Dentro il film c’è un pezzo di storia polacca, dai crimini nazisti dell’Olocausto a quelli stalinisti degli anni ’50. La vicenda è ambientata nel 1962, quando Anna, orfana cresciuta in convento, sta per prendere i voti. La madre superiora la invita, prima di compiere questo passo, a prendere contatto con l’unica parente rimastale, la zia Wanda Gruz. Anche se malvolentieri la ragazza si reca a Varsavia a incontrare la zia che le rivela che in realtà il suo nome è Ida e la sua origine è ebrea. I genitori erano stati uccisi sommariamente durante la guerra e la piccola Ida era stata affidata a un convento. Subito emergono i contrasti tra le due donne. Wanda è una single, disinvolta sessualmente e semi alcolizzata, depressa, chiaramente a disagio con la vita e con un passato (che è anche quello della Polonia) difficile da dimenticare. E’ stata combattente antinazista, è magistrato e militante comunista e in questa veste ha anche condannato a morte degli oppositori al regime. Anna/Ida non si lascia fuorviare dalle sue intenzioni: chiede solo di poter rintracciare il luogo dove sono stati sepolti i genitori per fare poi ritorno al convento in tempo per la cerimonia dei voti. Wanda e Ida per alcuni giorni girano insieme la Polonia, ritrovano i luoghi, rintracciano i carnefici e si fanno accompagnare in un bosco per disseppellire le spoglie dei parenti, poi ricomposte in un cimitero ebraico a Lublino. Questa parte è un piccolo road-movie all’interno del film, un viaggio nelle miserie di quegli anni.

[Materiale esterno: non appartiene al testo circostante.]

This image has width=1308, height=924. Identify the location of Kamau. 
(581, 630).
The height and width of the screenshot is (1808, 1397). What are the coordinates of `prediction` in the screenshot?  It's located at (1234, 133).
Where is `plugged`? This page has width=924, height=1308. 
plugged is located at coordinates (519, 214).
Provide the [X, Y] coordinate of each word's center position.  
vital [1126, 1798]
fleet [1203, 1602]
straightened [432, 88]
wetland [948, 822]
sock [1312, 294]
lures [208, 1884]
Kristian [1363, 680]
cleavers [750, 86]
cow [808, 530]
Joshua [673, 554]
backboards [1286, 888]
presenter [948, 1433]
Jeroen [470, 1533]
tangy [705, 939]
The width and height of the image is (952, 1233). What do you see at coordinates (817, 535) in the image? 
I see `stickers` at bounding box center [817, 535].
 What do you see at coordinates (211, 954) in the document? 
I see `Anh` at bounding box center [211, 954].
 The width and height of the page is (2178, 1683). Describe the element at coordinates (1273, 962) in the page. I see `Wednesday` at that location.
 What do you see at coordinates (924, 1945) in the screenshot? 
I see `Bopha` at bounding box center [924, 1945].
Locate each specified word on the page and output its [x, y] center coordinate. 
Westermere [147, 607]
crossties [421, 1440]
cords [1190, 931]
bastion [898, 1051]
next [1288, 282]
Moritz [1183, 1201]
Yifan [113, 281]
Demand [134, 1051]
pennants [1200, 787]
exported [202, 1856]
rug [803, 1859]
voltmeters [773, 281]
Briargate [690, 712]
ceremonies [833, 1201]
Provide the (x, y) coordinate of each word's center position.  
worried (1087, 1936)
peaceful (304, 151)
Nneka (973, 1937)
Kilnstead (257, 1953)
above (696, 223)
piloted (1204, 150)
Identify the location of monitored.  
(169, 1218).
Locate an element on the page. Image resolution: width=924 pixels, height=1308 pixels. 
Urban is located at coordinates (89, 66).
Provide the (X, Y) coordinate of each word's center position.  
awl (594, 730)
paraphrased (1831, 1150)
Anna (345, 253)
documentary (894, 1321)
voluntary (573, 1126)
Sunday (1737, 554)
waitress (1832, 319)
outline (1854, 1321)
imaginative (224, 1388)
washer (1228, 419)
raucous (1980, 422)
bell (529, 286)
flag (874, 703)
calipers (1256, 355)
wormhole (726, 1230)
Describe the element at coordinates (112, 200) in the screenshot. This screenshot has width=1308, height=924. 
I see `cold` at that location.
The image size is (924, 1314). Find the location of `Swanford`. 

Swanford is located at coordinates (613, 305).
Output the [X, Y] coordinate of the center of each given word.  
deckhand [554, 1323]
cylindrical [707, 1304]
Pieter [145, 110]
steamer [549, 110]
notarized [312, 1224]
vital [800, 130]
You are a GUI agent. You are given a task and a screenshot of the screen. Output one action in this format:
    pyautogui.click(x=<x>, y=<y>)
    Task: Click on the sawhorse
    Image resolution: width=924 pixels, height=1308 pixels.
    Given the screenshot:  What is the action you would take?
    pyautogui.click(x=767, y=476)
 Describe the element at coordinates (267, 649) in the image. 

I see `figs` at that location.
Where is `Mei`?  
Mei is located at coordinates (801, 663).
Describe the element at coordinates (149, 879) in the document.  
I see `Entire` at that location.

Ida ha così conosciuto la vita al di fuori del convento, i piaceri a cui la zia non si sottrae ma soprattutto l’origine della sua famiglia e la crudeltà umana. Rientrata al convento, non si sente pronta e rimanda l’ingresso definitivo nella congregazione. Nel frattempo giunge la notizia del suicidio di Wanda, così Ida ritorna a Varsavia per i funerali. La rivediamo in casa della zia dove, smesso il saio da novizia, si veste coi suoi abiti. Fuma, beve, sperimenta tutti i piaceri a cui si dedicava la zia, compresi quelli carnali. Sarà la sua scelta ultima? Il breve, scarno dialogo conclusivo con il giovane sassofonista con cui ha fatto l’amore e che le propone di sposarla è da storia del cinema.
Film capolavoro sulla fede, sulle contraddizioni delle religioni, sull’antisemitismo, sui retaggi dei crimini nazisti e comunisti. Su tutto questo si stagliano due indimenticabili figure di donna. Oscar strameritato.
Il personaggio di Wanda Gruz è ispirato a Helena Wolińska-Brus, magistrato militare implicata in tristi pagine della vita polacca. Riparata in Inghilterra dopo la crisi del 1968 per lei venne chiesta più volte, inutilmente, l’estradizione dopo la caduta del comunismo. Ma questa è ancora un’altra storia.